## MATERIAL FOR THE TASK
--- --- ---

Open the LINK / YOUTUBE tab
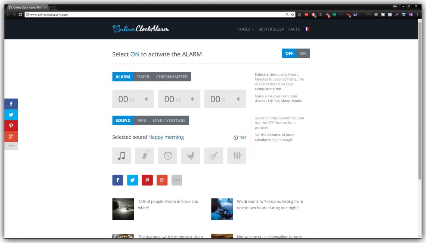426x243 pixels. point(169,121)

--- --- ---

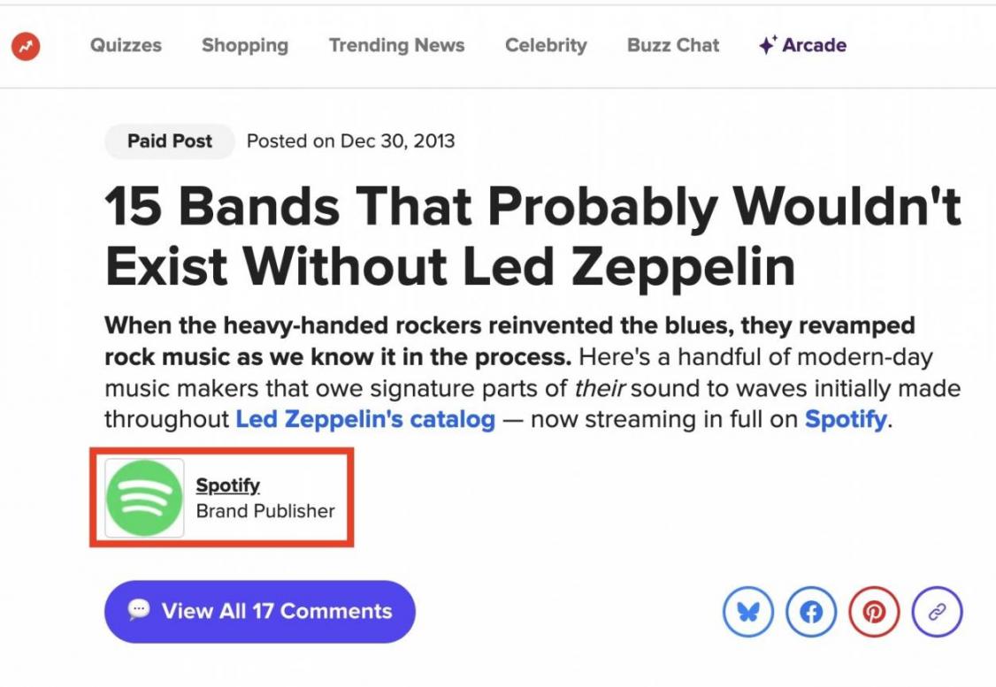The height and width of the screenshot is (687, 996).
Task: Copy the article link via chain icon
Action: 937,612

--- --- ---

Please print the lines starting at the one that contains "The height and" and ending at the one that contains "Action: 937,612", both included, and leave the pictures out.

The height and width of the screenshot is (687, 996).
Task: Copy the article link via chain icon
Action: 937,612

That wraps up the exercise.